**Written exercise 1**: In the passage on Jesus and prayer, where is Jesus praying when Judas comes with the priests and soldiers to arrest him?

I remember a Lenten study about the Lord’s Prayer when a member of the group spoke up. “There’s a misprint in the bible! What about ‘the kingdom, the power and the glory…!’” The ‘doxology’ has been attached to Jesus’ words for so long that we are surprised when we don’t find it included in scripture.

 

Now, all four gospels make it clear that prayer is vitally important to Jesus. For Jesus, prayer was but a breath away…and something he could move into with little effort – unlike ourselves, who stumble around trying to find the ‘right words.’

 

As the gospel writers tell his story, Jesus prays…and prays many times, in a variety of situations! He calls the disciples (and the crowds!) to prayer…and examples of prayers pepper the gospel stories.

 

In Luke’s gospel alone, Jesus is said to be at prayer at his baptism; he appears deep in prayer during the forty days and forty nights he wandered the Judean wilderness; praying before he called his twelve disciples to leave their daily chores and to follow him; praying before he tells the disciples about his passion and what awaits him when they arrive in Jerusalem.

 

Jesus is at prayer at the Transfiguration on the mountain; and he is praying on the Mount of Olives as Judas, with the priests and the soldiers come to arrest him. And he prays while dying on the cross.

 

Prayer is important to Jesus…and a necessary part of life.

**Provided records**:

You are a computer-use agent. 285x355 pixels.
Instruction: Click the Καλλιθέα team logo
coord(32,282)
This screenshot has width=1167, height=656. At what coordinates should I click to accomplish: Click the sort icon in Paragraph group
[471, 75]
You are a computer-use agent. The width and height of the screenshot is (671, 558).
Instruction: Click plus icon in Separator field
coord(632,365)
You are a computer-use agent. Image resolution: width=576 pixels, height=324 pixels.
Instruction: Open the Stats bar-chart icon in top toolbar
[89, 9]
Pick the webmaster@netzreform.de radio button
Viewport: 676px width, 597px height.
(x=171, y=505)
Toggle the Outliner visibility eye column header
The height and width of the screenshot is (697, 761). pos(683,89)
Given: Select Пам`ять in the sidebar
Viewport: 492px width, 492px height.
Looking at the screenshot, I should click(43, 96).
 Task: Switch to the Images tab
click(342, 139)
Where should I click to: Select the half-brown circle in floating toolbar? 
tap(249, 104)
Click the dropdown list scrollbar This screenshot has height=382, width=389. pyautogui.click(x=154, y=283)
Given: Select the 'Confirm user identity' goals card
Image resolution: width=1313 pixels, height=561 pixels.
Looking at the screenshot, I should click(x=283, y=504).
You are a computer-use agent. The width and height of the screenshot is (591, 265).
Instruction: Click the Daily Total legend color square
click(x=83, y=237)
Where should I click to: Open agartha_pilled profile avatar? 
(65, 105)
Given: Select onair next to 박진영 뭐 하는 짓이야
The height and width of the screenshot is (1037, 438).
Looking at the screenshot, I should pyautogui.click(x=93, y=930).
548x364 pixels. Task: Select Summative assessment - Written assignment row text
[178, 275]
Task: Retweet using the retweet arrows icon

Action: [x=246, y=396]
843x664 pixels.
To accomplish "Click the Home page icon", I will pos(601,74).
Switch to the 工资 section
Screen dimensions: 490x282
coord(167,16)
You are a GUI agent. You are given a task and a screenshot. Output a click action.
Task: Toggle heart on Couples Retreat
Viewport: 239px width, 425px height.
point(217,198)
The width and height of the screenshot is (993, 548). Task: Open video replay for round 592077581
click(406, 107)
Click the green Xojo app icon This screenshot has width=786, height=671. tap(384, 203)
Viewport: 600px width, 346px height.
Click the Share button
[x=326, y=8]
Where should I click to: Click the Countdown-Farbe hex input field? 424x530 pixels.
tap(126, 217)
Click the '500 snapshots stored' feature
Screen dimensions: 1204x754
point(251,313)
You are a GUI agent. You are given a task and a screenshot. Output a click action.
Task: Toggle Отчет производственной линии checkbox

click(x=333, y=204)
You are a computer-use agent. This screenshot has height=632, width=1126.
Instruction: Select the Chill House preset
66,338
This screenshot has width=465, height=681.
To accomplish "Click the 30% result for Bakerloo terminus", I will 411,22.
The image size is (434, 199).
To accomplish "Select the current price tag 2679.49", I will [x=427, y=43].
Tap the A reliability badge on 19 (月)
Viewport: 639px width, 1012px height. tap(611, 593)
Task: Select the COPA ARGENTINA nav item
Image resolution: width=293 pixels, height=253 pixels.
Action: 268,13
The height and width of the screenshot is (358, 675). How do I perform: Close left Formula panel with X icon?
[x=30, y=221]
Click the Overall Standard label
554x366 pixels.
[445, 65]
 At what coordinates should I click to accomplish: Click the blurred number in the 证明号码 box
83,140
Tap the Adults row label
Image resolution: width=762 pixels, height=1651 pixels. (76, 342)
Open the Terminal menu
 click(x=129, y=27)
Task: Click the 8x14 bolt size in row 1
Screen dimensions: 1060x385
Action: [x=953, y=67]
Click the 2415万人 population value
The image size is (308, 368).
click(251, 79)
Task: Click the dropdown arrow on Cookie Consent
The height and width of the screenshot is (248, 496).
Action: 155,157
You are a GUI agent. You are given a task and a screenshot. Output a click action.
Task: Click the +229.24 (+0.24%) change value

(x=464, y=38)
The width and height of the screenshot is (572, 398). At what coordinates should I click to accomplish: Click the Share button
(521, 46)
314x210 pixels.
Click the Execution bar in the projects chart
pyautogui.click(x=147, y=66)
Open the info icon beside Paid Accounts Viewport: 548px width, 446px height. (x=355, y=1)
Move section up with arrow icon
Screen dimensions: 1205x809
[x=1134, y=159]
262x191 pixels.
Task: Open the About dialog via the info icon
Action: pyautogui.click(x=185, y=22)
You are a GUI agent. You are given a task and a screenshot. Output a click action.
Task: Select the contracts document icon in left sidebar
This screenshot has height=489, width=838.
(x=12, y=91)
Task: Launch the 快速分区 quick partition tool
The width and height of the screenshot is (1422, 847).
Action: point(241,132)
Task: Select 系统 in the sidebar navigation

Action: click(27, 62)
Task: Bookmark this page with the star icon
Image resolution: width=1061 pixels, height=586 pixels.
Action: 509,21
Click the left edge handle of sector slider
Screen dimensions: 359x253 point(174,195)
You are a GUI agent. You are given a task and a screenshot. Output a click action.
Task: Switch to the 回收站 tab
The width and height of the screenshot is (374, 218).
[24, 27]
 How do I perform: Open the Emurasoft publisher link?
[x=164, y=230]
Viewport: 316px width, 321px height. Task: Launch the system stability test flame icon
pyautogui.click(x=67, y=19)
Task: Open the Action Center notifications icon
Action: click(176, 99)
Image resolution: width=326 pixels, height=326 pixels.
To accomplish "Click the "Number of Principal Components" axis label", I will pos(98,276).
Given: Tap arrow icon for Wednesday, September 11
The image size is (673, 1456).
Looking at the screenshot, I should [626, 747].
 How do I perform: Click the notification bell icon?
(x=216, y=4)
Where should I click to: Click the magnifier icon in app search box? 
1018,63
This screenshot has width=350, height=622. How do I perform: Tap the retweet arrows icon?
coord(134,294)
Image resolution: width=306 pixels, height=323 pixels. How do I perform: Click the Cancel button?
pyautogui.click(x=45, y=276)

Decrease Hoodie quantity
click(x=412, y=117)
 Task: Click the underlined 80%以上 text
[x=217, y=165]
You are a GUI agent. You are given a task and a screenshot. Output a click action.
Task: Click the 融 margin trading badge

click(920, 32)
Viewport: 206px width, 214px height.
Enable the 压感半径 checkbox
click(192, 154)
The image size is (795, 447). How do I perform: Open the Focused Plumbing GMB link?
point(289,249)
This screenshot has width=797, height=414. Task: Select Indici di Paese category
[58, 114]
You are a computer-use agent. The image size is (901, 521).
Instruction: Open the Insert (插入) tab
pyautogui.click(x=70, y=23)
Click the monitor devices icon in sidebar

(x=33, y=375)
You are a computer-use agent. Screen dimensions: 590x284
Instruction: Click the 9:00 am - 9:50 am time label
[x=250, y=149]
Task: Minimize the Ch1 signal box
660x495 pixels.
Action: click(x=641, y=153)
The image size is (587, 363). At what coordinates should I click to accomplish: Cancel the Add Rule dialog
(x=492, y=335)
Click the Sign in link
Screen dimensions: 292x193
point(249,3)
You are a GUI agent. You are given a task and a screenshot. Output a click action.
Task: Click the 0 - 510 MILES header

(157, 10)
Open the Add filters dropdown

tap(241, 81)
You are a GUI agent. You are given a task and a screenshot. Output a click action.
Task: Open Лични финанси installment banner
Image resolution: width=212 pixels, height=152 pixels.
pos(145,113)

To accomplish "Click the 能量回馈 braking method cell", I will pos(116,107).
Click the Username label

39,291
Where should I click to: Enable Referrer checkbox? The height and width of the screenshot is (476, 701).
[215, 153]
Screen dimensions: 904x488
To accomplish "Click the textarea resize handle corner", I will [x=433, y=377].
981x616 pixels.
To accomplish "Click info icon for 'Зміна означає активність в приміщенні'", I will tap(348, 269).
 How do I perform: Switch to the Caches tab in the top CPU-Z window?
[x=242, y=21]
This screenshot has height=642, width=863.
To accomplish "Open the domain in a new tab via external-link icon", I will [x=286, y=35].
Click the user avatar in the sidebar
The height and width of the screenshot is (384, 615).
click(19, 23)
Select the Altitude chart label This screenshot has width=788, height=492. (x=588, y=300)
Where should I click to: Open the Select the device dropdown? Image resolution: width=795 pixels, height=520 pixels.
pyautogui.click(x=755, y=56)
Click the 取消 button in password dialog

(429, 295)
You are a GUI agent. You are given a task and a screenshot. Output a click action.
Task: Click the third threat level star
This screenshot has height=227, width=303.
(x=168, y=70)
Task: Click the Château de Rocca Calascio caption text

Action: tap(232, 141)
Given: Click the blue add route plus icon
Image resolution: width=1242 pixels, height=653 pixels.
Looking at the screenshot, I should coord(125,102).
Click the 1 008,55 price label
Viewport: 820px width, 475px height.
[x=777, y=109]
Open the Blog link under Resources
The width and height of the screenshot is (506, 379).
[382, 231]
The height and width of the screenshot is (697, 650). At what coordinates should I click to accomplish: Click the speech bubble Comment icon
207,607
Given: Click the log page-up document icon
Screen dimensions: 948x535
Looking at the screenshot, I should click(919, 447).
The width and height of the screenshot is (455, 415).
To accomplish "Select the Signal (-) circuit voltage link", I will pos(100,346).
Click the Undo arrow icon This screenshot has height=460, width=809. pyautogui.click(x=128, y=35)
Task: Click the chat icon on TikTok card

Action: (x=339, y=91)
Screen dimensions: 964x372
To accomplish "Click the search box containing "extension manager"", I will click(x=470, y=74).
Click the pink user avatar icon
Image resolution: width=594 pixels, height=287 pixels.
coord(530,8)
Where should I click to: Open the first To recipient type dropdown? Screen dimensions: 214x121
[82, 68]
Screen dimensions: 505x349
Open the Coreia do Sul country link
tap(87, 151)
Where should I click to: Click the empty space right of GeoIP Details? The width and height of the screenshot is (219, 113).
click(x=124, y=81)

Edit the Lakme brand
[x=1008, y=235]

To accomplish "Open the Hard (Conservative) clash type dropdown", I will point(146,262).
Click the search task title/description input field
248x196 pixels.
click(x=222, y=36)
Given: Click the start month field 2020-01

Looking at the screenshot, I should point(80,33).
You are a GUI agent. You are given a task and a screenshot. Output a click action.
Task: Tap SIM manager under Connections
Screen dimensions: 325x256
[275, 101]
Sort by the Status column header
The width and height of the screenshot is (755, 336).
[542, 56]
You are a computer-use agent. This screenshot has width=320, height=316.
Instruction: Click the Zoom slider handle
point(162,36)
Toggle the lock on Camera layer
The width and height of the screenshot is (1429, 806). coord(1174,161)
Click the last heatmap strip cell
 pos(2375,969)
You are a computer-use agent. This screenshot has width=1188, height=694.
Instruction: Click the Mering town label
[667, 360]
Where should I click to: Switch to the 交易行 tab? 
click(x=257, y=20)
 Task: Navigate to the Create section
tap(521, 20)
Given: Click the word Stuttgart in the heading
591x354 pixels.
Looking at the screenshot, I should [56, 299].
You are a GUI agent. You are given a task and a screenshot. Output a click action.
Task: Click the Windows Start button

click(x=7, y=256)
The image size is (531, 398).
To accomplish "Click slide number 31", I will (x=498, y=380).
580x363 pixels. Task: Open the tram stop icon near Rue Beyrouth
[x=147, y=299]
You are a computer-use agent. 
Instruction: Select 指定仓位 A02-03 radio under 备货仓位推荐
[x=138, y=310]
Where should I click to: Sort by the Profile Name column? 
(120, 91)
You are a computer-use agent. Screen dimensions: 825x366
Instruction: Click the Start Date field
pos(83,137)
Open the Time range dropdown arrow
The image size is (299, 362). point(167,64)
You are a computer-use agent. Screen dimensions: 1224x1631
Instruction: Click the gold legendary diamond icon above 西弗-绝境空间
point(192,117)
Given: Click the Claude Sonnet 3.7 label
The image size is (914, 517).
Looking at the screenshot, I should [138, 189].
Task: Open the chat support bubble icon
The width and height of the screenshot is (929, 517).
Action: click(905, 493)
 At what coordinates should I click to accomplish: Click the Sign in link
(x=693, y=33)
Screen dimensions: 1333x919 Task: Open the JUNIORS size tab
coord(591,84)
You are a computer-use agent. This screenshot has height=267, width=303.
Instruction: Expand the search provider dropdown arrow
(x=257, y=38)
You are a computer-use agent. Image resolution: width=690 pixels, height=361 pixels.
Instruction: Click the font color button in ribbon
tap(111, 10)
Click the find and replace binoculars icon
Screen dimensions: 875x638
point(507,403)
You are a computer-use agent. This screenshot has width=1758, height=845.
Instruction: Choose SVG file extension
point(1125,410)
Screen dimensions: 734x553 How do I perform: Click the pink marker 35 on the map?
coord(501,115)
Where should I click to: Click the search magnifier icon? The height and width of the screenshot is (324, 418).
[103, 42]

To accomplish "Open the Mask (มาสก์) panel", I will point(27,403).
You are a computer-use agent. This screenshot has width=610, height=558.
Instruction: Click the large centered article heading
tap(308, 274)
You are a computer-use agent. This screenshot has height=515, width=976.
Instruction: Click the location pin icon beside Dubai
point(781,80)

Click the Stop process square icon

**Written exercise 2**: Please reproduce the stretch of the records from the line containing "You are a computer-use agent. Image resolution: width=576" through the line containing "Click the dropdown list", both lines included, with nothing changed.

**Written solution 1**: On the Mount of Olives.

**Written solution 2**:
You are a computer-use agent. Image resolution: width=576 pixels, height=324 pixels.
Instruction: Open the Stats bar-chart icon in top toolbar
[89, 9]
Pick the webmaster@netzreform.de radio button
Viewport: 676px width, 597px height.
(x=171, y=505)
Toggle the Outliner visibility eye column header
The height and width of the screenshot is (697, 761). pos(683,89)
Given: Select Пам`ять in the sidebar
Viewport: 492px width, 492px height.
Looking at the screenshot, I should click(43, 96).
 Task: Switch to the Images tab
click(342, 139)
Where should I click to: Select the half-brown circle in floating toolbar? 
tap(249, 104)
Click the dropdown list scrollbar This screenshot has height=382, width=389. pyautogui.click(x=154, y=283)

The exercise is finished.